Consigne écrite = Recopiez mot pour mot, s'il vous plaît, tout ce qui va de la ligne contenant "is (1760, 990)." jusqu'à celle contenant "coordinates (657, 423).", ces deux lignes comprises.

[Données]
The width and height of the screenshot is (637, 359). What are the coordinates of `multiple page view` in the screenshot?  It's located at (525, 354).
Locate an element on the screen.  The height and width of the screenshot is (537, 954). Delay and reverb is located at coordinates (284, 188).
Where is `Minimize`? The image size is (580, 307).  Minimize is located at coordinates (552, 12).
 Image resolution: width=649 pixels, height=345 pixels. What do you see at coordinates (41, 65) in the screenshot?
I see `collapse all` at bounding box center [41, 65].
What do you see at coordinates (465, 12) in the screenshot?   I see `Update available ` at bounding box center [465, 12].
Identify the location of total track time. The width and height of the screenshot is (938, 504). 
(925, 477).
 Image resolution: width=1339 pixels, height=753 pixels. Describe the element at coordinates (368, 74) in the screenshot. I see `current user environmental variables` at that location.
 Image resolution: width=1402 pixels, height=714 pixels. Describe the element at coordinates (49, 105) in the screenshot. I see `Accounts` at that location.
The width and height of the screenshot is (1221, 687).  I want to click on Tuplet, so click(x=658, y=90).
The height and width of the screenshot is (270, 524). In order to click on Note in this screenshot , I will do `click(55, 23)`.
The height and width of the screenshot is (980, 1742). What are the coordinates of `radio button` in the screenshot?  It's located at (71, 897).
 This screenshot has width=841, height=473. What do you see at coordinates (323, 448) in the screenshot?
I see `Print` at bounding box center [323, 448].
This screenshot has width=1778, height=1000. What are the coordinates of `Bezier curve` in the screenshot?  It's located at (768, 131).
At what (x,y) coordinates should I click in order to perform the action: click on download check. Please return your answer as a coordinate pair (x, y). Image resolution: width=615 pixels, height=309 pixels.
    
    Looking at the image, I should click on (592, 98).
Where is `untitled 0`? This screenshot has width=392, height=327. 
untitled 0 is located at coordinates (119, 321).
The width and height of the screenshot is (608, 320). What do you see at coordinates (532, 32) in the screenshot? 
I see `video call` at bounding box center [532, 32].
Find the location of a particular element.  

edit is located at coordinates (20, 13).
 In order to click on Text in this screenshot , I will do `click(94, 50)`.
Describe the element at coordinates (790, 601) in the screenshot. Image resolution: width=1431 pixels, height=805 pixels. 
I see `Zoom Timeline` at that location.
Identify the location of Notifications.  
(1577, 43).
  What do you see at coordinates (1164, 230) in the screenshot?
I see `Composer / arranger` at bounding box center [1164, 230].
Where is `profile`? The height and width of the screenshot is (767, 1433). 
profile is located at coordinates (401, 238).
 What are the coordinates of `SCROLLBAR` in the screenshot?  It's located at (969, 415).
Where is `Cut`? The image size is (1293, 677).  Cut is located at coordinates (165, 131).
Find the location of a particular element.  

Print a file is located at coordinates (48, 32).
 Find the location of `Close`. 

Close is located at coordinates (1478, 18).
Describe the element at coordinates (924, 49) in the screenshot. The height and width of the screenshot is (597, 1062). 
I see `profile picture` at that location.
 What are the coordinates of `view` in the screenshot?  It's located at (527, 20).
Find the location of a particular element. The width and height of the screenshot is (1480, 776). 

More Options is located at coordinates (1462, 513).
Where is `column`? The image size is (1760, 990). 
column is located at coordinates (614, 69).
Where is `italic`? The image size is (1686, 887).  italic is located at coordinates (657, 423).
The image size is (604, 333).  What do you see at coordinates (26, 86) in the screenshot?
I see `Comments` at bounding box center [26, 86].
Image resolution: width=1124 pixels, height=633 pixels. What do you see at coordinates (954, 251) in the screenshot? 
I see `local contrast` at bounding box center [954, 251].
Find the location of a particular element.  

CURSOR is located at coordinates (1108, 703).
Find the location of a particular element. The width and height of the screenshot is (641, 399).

Réponse à la consigne =
Where is `column`? The image size is (1760, 990). 
column is located at coordinates (614, 69).
Where is `italic`? The image size is (1686, 887).  italic is located at coordinates (657, 423).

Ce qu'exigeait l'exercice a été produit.